One way of making the least upper bound property intuitive is via nonstandard analysis. In axiomatic nonstandard analysis, there are two types of real numbers: standard and nonstandard. For example, an infinitesimal is a nonstandard number. An unlimited number, which is a number greater than every standard real number, is also nonstandard. A number is called limited if it is not unlimited, i.e., if it is smaller in absolute value than some standard real number.

It turns out that the least upper bound property is equivalent to the following property:

every limited number $x$ is infinitely close to a standard number $r$.

Such an $r$ is called the standard part of $x$. For example, the standard part of an infinitesimal is $0$. In other words, to get the standard part we have to discard an infinitesimal term.

Leibniz routinely used the procedure of discarding negligible terms in founding infinitesimal calculus. This is what is involved in passing from $2x+dx$ to $2x$ in the calculation of the derivative of $y=x^2$. So basically Leibniz relied on the least upper bound property (though of course he did not put it that way).

Answer 6

As far as I understand, the selection of axioms follows from geometric intuition. The reals are representing a line, and this must have no 'holes' if it represents an 'ideal' line in our heads(whatever is in quotations is not meant to be taken literally). We can look at this procedure in more generality as well, as done in Terrence Tao's Analysis-I text.
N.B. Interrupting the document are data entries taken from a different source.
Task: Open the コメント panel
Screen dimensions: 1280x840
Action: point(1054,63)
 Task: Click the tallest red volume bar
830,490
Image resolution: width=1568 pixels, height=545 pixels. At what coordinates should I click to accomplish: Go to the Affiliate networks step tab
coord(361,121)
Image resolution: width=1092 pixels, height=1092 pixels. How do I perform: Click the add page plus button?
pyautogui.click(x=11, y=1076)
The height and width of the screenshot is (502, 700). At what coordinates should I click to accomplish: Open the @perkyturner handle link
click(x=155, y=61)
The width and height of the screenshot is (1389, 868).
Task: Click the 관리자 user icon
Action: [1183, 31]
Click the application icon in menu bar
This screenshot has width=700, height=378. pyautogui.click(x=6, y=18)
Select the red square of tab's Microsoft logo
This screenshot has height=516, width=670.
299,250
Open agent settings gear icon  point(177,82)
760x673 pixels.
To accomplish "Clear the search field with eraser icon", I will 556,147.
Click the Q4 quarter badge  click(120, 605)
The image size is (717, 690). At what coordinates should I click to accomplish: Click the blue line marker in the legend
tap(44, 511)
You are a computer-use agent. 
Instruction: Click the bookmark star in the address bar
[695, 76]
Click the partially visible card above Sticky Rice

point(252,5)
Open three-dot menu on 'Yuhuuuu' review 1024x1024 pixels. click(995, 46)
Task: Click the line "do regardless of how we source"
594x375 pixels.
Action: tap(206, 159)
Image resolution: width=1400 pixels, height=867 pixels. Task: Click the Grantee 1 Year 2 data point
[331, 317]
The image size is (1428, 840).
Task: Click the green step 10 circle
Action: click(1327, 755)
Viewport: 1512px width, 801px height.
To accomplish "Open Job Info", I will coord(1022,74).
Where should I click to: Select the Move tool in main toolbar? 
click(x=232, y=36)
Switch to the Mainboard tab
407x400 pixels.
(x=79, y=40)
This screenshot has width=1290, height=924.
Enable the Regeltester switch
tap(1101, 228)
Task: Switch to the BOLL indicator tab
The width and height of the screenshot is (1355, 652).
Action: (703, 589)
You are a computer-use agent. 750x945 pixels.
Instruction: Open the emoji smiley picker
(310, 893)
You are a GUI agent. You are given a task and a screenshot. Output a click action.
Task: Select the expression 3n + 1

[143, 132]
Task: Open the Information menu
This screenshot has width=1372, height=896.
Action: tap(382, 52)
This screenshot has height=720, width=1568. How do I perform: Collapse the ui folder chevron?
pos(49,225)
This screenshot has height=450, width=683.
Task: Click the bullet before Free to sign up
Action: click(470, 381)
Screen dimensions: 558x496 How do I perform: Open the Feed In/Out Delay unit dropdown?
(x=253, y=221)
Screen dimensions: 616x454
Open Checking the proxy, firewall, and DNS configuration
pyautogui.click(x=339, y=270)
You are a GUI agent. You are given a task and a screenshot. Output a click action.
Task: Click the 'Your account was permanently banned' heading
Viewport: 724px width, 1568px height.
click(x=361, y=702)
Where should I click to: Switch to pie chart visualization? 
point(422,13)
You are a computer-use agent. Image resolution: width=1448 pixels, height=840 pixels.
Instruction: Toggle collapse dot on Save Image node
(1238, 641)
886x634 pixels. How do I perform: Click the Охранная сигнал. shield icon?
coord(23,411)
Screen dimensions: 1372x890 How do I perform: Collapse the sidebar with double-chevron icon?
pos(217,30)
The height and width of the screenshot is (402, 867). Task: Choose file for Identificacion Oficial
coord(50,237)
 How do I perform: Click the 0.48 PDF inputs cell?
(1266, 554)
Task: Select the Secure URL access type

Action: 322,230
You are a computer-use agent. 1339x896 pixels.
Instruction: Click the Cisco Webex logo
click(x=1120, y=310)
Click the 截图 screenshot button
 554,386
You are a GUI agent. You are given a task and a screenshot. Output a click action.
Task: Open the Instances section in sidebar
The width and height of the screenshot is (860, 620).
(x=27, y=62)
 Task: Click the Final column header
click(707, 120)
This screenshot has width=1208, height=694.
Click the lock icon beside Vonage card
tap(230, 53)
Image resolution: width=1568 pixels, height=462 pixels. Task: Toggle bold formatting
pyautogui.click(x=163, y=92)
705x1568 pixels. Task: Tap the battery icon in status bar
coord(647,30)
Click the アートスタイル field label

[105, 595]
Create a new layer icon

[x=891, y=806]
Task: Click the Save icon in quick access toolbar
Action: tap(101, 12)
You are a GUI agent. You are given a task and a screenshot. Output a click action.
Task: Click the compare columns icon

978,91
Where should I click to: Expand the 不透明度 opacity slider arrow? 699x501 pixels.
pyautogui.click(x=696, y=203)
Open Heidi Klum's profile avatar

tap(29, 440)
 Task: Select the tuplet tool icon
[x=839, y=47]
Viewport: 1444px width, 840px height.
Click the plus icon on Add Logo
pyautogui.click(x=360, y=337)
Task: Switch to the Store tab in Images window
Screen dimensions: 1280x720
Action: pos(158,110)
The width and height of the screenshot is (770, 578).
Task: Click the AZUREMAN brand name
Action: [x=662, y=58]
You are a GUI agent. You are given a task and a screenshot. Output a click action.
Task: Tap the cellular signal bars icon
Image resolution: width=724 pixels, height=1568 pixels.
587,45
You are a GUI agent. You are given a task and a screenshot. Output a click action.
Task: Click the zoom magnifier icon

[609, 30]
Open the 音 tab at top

We have rational numbers where we have defined distance between two rational numbers. If we look at Cauchy Sequences of Rational Numbers, or sequences of rational numbers such that the distance between any two of the terms of the sequence $(a_n)^{\infty}_{n=1}$ grows arbitrarily smaller, (Given any $\epsilon>0 \in \mathbb{Q}$, there exists $N_\epsilon$ such that $|a_n-a_m|<\epsilon, \forall n,m \geq N_\epsilon$), then if you look at the sets which are given as \begin{align*} E_n = [a_{N_{1/n}}-1/n,a_{N_{1/n}}+1/n] \end{align*} Then we clearly have $E_{n+1} \subseteq E_n, \forall n \in \mathbb{N}$, and moreover, the 'size' of $E_n$ grows smaller and smaller(of size 2/n), where each of them is still non empty. Now if we consider the set \begin{align*} \bigcap^{\infty}_{n=1} E_n \end{align*} you can show as an exercise that this set must either be empty, or a singleton set. If you try to draw this, we have a sequence of nested non empty sets such that they end either in a 'hole'(that is empty set) or a single element('The limit of the sequence'). $\textbf{Completeness}$ is the assertion that such kind of nested sets always end in a point, or such Cauchy sequences have a limit. Our intuition says this should happen for a geometric line but if we just take a look at the rationals, it turns out this is not the case. So what do we do? It is quite simple- we literally fill those holes in by saying that any sequence which tends to the 'same' hole is collected in a box and called a number- and this is what we call the real numbers. The least upper bound property can be shown to be equivalent to this property.